---------- Dataset records ----------

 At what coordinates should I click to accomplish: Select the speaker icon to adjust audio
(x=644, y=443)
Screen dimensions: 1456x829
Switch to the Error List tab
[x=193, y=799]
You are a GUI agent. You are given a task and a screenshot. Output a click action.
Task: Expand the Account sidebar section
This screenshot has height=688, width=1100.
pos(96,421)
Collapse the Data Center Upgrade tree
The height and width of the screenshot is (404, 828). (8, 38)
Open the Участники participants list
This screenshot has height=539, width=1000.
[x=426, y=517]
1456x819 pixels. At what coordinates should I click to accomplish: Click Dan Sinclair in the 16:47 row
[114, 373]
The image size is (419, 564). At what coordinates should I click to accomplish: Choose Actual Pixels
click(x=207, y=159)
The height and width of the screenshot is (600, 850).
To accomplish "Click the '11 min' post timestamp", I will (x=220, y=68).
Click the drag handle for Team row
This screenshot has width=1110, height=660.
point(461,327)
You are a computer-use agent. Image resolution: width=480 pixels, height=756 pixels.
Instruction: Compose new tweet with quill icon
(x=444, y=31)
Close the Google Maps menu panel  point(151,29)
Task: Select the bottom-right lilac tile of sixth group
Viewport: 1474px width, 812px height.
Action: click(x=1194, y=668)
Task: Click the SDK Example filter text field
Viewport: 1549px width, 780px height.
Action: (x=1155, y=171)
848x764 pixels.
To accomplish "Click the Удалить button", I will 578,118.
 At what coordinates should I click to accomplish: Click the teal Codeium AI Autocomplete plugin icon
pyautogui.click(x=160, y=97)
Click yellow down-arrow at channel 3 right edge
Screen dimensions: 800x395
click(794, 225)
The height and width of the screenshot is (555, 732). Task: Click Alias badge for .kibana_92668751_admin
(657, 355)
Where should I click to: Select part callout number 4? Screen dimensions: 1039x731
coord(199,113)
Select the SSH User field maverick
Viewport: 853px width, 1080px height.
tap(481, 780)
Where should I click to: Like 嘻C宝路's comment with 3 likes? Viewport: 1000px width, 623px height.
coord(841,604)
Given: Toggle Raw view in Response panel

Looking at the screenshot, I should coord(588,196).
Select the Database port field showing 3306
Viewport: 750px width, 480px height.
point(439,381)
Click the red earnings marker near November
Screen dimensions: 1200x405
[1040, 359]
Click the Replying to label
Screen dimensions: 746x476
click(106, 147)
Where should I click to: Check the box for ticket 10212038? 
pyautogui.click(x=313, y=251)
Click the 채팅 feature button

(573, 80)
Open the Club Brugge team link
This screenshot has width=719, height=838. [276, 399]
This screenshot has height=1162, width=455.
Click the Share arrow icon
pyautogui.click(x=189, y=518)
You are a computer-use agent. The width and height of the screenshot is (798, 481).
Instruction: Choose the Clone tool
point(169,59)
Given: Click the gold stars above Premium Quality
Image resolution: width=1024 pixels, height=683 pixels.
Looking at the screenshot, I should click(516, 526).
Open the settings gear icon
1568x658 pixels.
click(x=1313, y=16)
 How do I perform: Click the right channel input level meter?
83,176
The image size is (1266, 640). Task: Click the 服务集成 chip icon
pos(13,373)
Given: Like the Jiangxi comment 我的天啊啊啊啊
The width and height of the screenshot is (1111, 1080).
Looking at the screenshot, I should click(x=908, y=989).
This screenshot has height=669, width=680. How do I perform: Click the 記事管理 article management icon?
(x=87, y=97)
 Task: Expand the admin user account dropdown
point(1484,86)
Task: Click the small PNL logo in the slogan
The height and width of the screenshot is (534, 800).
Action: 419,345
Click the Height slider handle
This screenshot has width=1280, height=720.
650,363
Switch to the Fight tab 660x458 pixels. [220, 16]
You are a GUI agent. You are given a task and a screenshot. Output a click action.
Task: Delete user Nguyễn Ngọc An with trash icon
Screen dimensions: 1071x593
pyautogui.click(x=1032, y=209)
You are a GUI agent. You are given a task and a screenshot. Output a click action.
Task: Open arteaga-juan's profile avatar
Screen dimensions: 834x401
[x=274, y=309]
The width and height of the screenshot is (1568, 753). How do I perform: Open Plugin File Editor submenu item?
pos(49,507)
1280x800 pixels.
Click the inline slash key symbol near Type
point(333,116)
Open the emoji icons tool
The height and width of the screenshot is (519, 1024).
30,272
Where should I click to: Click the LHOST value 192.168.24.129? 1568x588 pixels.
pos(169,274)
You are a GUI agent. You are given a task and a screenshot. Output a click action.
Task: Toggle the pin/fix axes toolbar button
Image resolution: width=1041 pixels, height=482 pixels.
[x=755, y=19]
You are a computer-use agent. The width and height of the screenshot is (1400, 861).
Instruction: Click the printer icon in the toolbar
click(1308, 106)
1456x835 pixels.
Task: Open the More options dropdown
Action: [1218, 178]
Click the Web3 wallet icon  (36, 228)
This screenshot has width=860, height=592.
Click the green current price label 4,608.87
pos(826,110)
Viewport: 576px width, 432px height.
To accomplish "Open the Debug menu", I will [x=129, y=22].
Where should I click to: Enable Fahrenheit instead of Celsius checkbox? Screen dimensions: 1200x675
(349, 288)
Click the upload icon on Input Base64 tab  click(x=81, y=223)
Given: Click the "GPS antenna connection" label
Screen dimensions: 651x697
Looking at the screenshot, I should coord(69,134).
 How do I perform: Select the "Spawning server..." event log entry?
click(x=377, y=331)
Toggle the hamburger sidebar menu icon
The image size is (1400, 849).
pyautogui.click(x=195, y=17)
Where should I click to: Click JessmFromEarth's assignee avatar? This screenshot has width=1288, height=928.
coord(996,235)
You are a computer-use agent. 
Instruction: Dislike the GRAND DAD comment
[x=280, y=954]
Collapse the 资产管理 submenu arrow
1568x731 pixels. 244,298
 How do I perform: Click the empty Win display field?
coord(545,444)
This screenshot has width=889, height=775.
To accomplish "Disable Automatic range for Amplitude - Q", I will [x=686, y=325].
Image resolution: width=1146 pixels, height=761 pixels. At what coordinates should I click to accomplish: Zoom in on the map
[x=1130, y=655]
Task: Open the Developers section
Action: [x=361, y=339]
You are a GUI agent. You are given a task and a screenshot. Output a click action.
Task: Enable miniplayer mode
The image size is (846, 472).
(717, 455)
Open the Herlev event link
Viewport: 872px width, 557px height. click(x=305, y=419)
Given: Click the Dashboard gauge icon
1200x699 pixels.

----------

Above are the records. Copy the lines beginning at the one that has "Given: Click the gold" and ending with the one that has "Switch to the Fight", unchanged.

Given: Click the gold stars above Premium Quality
Image resolution: width=1024 pixels, height=683 pixels.
Looking at the screenshot, I should click(516, 526).
Open the settings gear icon
1568x658 pixels.
click(x=1313, y=16)
 How do I perform: Click the right channel input level meter?
83,176
The image size is (1266, 640). Task: Click the 服务集成 chip icon
pos(13,373)
Given: Like the Jiangxi comment 我的天啊啊啊啊
The width and height of the screenshot is (1111, 1080).
Looking at the screenshot, I should click(x=908, y=989).
This screenshot has height=669, width=680. How do I perform: Click the 記事管理 article management icon?
(x=87, y=97)
 Task: Expand the admin user account dropdown
point(1484,86)
Task: Click the small PNL logo in the slogan
The height and width of the screenshot is (534, 800).
Action: 419,345
Click the Height slider handle
This screenshot has width=1280, height=720.
650,363
Switch to the Fight tab 660x458 pixels. [220, 16]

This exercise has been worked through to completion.